Вильфредъ Біонъ – Фрагменты изъ “Размышленій” (2)

Bion, W.R., Cogitations. Edited by Francesca Bion. London: Karnac Books (1992)

Mental health

The man who is mentally healthy is able to gain strength and consolation and the material through which he can achieve mental development through his contact with reality, no matter whether that reality is painful or not. This view may owe its origins to experience in no way metaphysical, but such as might be achieved through failure to admit the existence of a physical hazard to physical progress and the resultant fall. The reciprocal view is that no man can become mentally healthy save by a process of constant search for fact and a determination to eschew any elements, however seductive or pleasurable, that interpose themselves between himself and his environment as it really is. As a psycho-analyst I include the man’s own personality as a part, and a very important part, of his environment. By contrast it may be said that man owes his health, and his capacity for continued health, to his ability to shield himself during his growth as an individual by repeating in his personal life the history of the race’s capacity for self-deception against truth that his mind is not fitted to receive without disaster. Like the earth, he carries with him an atmosphere, albeit a mental one, which shields him from the mental counterpart of the cosmic and other rays at present supposed to be rendered innocuous to men, thanks to the physical atmosphere.

p. 192

[Bion’s copy of The Future of an Illusion (1927c) is heavily annotated. The following passage is written at the end of Chapter II, p. 14. – comment by F. Bion]
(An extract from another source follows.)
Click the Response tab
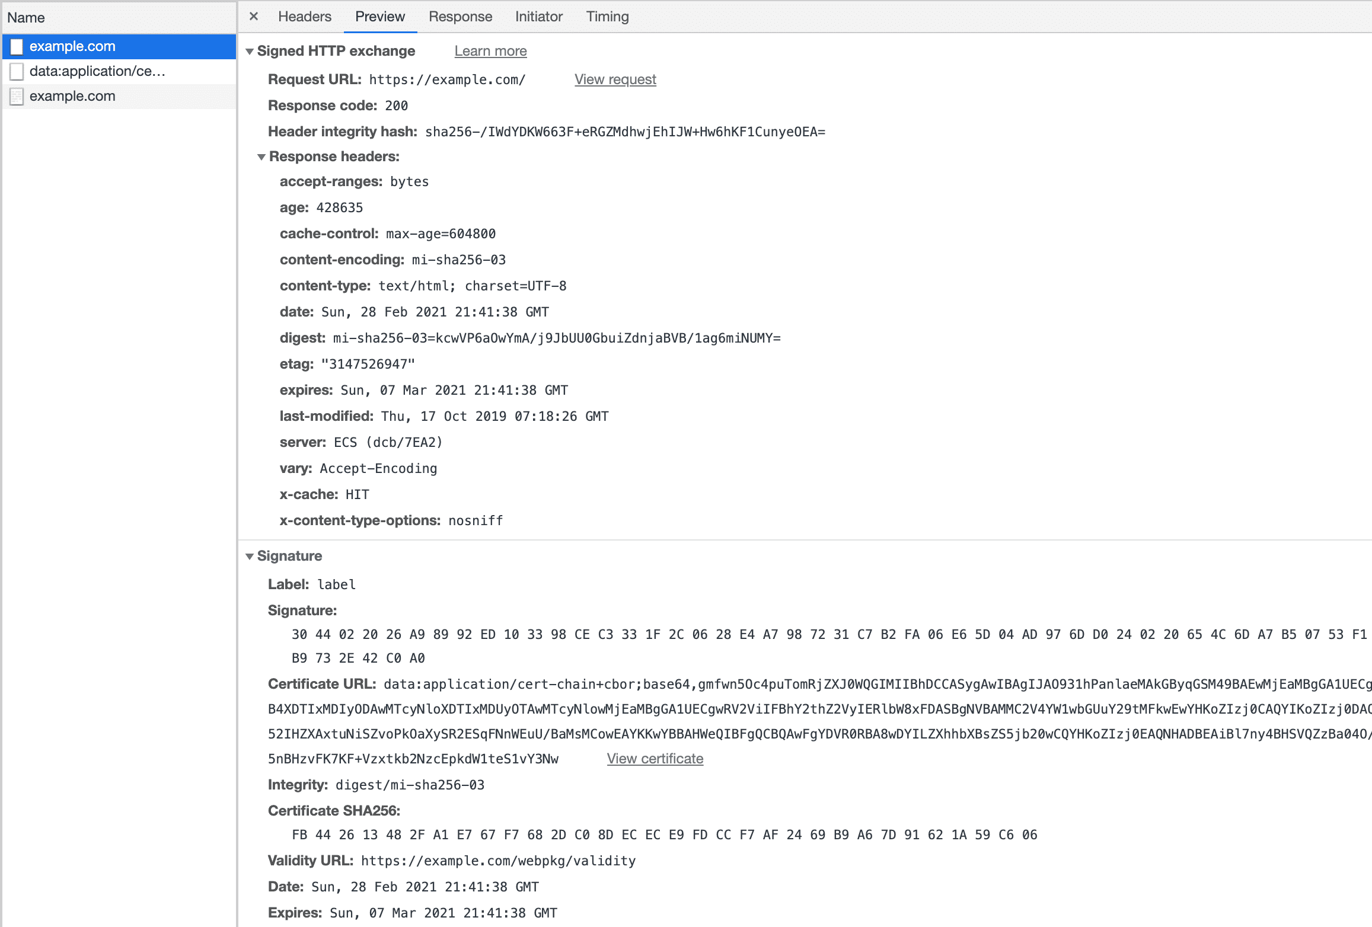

Reading this chapter seems to show the extent to which the advance of psycho-analysis renders its own formulation obsolete. Freud has for the foundation of his discussion, as its realization, his own conjectures on the nature of the civilization. He then has theories about the conjectures. Because the conjectures are those of a man of genius, they command attention. But there is no recognition of the status of the conjectures or of the status of theories about conjectures. In psycho-analysis it is assumed that a theory is false if it does not seem to minister to the ‘good’ of the majority of mankind. And it is a commonplace idea of good. The whole idea of ‘cure’, of therapeutic activity, remains unscrutinized. It is largely determined by the expectations of the patient though this is questioned in good analysis (as I know it). But in nuclear physics a theory is considered to be good if it aids the construction of a bomb that destroys Hiroshima. Too much of the thinking about psycho-analysis precludes the possibility of regarding as good a theory that would destroy the individual or the group. Yet there will never be a scientific scrutiny of analytic theories until it includes critical appraisal of a theory that by its very soundness could lead to a destruction of mental stability, e.g. a theory that increased memory and desire to a point where they rendered sanity impossible.